■ YOUR INSTRUCTIONS
Repeat every one of the items below word for word, line by line, without changing anything.

**** PROVIDED DATA ****

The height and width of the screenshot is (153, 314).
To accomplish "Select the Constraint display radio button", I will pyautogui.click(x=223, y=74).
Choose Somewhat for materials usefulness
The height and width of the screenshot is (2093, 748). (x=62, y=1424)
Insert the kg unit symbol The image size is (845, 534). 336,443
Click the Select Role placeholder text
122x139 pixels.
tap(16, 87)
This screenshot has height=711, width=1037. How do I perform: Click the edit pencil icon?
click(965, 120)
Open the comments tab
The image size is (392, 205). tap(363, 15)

****

■ EXERCISE RESULT
The height and width of the screenshot is (153, 314).
To accomplish "Select the Constraint display radio button", I will pyautogui.click(x=223, y=74).
Choose Somewhat for materials usefulness
The height and width of the screenshot is (2093, 748). (x=62, y=1424)
Insert the kg unit symbol The image size is (845, 534). 336,443
Click the Select Role placeholder text
122x139 pixels.
tap(16, 87)
This screenshot has height=711, width=1037. How do I perform: Click the edit pencil icon?
click(965, 120)
Open the comments tab
The image size is (392, 205). tap(363, 15)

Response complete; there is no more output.